# ИЗБРАННЫЙ ФРАГМЕНТ
__________
Был прав. А вы хотите конкретные вещи поменять на такую эфемерную категорию, как счастье. Сегодня ваш дикарь счастлив, а завтра его печень сожрали глисты или его укусила змея.

– Лучше тридцать лет жить, питаясь свежей кровью, чем сто лет питаться падалью.

Это дело вкуса, то есть привычки. Вы знаете цивилизованную жизнь. А закинь вас сейчас для сравнения к туземцам в джунгли, так вы сбежите оттуда со скоростью пули.

– А зачем в джунгли, если можно в деревню в Тверской области – там то же самое. Я только что про это кино снял. «Метель» называется. Толстовский сюжет, перенесенный в наши дни… Цивилизация – это прежде всего устои и представления, которые делают человека счастливым или несчастным. А наша цивилизация – это бензин в баке и мобильный телефон.

Мобильный телефон – великая вещь.

– А для меня мобильник – самый большой стрессоген. Я ненавижу мобильный телефон! И если можно по отношению ко мне употребить слово «счастлив», то счастлив я бываю именно в тверской глуши, куда сбегаю на месяц. И особенно счастлив, когда отключается электричество, потому что не могу зарядить мобильник. Там я себя чувствую даже лучше, чем в теплой ванне у себя дома.
__________
# ИСХОДНЫЕ ДАННЫЕ
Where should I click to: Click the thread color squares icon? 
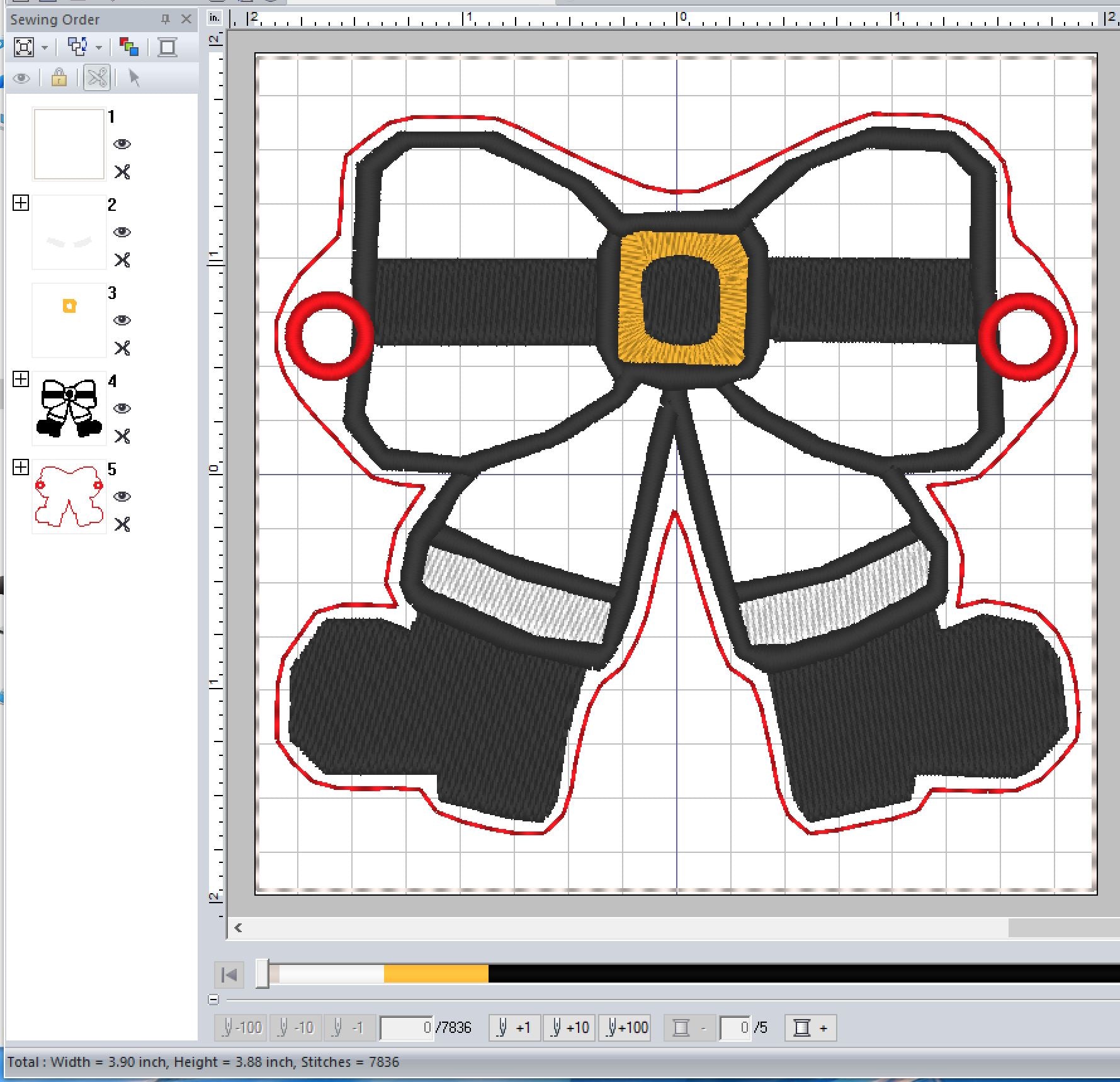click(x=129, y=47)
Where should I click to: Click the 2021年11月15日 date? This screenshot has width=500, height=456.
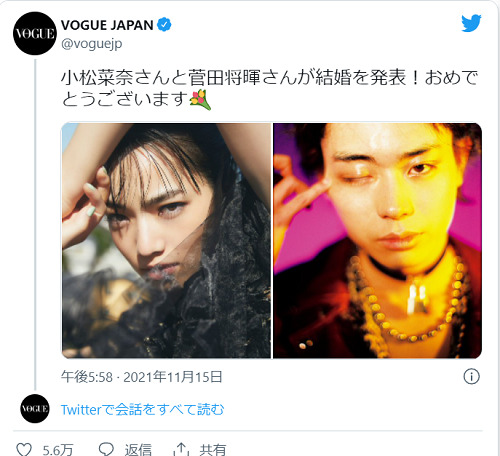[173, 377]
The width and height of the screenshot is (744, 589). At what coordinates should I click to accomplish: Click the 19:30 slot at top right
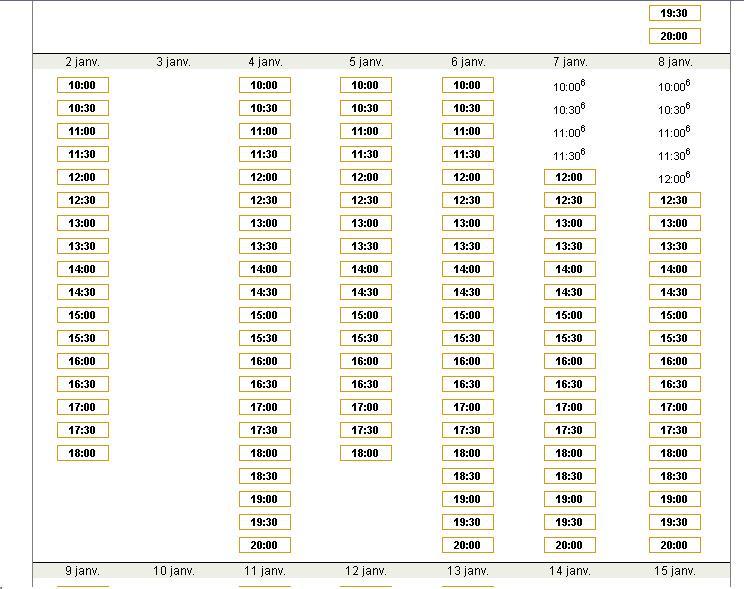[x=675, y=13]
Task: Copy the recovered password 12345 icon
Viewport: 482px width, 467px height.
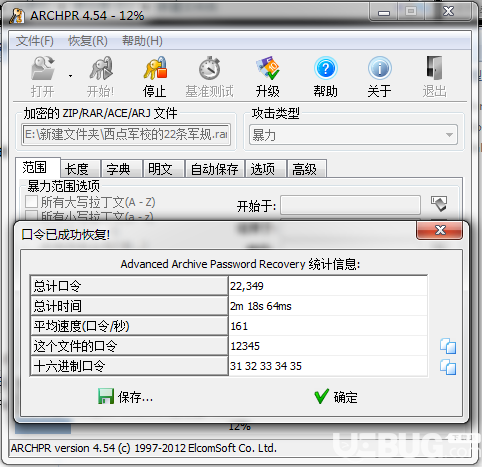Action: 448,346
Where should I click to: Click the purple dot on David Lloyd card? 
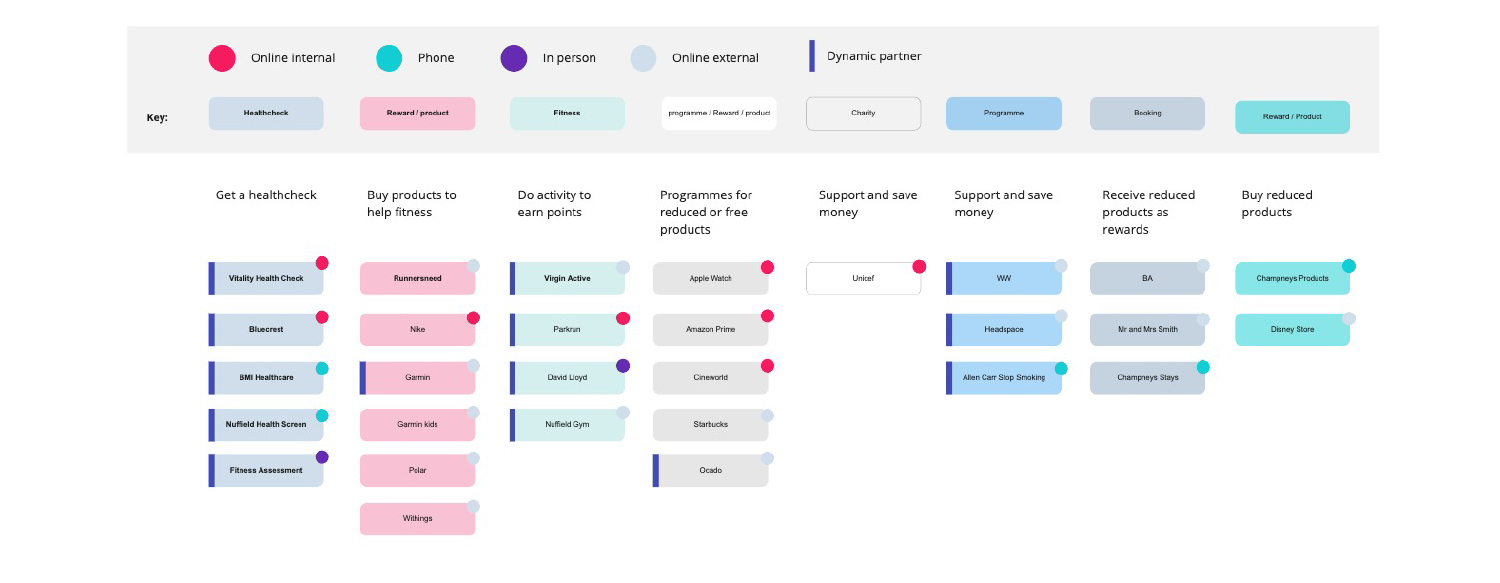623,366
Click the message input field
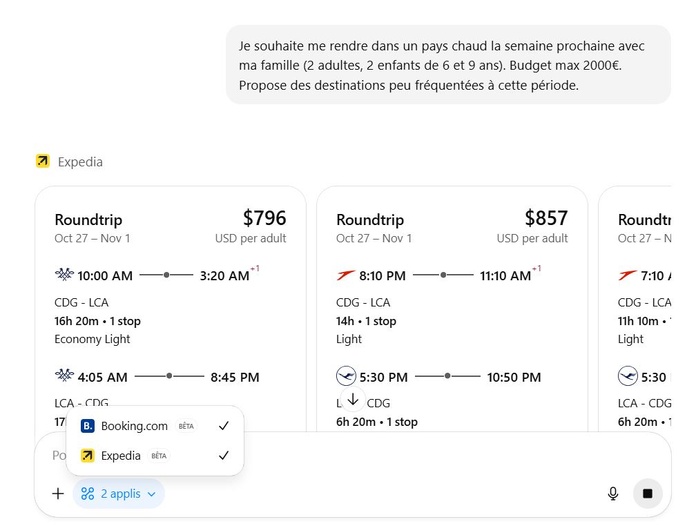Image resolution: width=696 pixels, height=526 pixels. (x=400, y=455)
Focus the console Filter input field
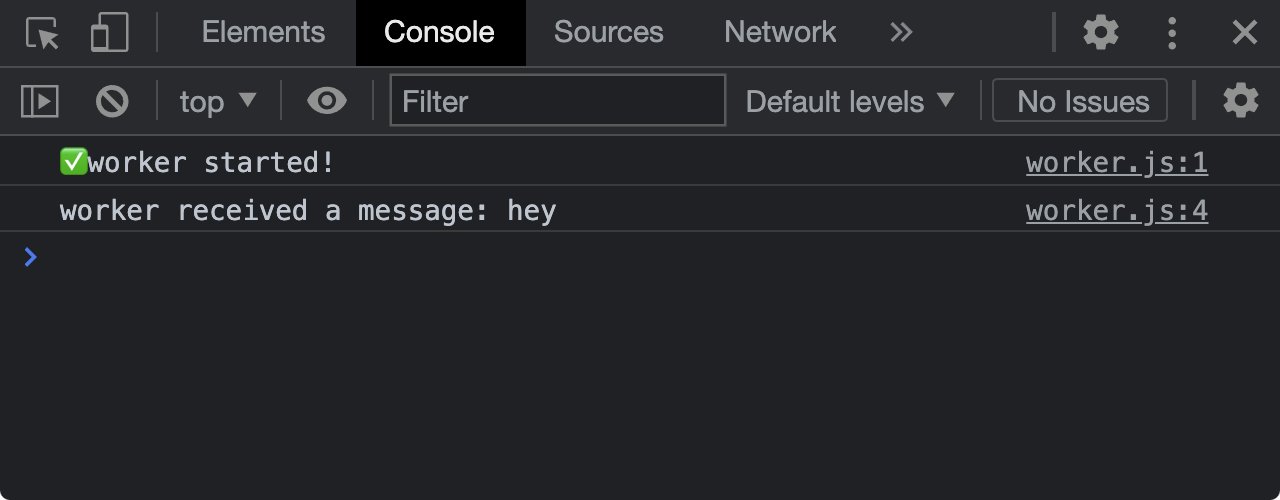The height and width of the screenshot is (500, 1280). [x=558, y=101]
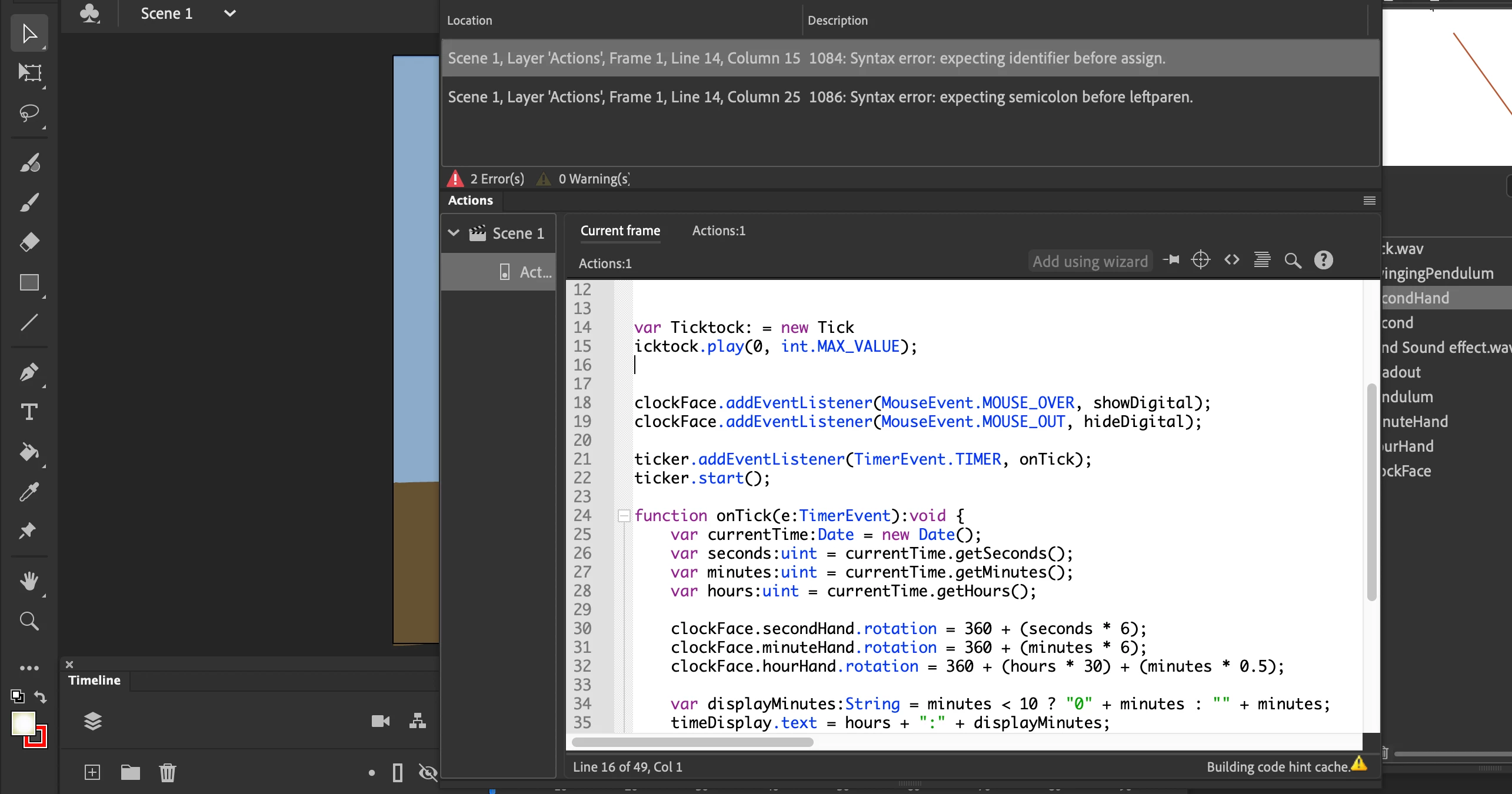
__________
# КРАТКОЕ ЗАДАНИЕ
Напишите продолжение беседы о цивилизации и счастье, начиная сразу после последней реплики.

# ОТВЕТ
Но вы правы в том смысле, что в нашей деревне можно жить либо колонизатором, то есть барином, либо крестьянином. Я живу барином, поскольку крестьянскому труду не обучен, да и годы и силы не те уже. Приходится мне свои побеги от цивилизации делать барскими. А для этого нужны средства, которые можно заработать только в цивилизации.

Значит, отказываться от цивилизации вы все-таки не хотите?

– У жителей России есть несколько возможных путей развития. Мы можем то, чего не может позволить себе ни одна страна мира – выбирать между прошлым и будущим. Никакое государство не может позволить себе вернуться в прошлое. Потому что вся их экономика устроена так, что любой простой, как показывает кризис, для нее смерти подобен. А Россия может! Мы единственная страна в мире, которая сейчас спокойно существует в разных временах. Не нужна никакая машина времени, чтобы попасть в прошлое – достаточно проехать по России. Поезжайте в Кимры – это уже на десять лет назад. Если от Кимр отъехать еще на тридцать километров – это на сто лет назад. А от того места еще пять километров в лес – и вот вам, пожалуйста: допетровские времена. Ничего не изменилось ни по средствам производства, ни по взаимоотношениям, ни по продолжительности жизни… Так что говорить о том, будто Россия куда-то идет, совершенно бессмысленно. Россия – сороконожка, часть ног которой идет вперед, часть – назад, часть – вбок…

Но общий тренд мы наблюдаем: от деревянной сохи к телевизору.

– Это не тренд. Это дрифт. Тренд – сознательное направление, а дрифт – куда отнесет. У нас есть несколько векторов – Лебедь, Рак и Щука. Просто на время оказался чуть-чуть сильнее Лебедь, потому что ветер ему попутный. Но в принципе наш воз и ныне там. Изменения в нашей стране возможны только очень медленные. Наш авось дает результат только через три поколения, как я прикинул. «Давай туда пойдем! – Нет, давай туда». Пока спорили, глядишь, уже куда-то сползли. Отложите срок в три поколения – шестьдесят лет – от каждого важного события, и увидите, что я попал в точку.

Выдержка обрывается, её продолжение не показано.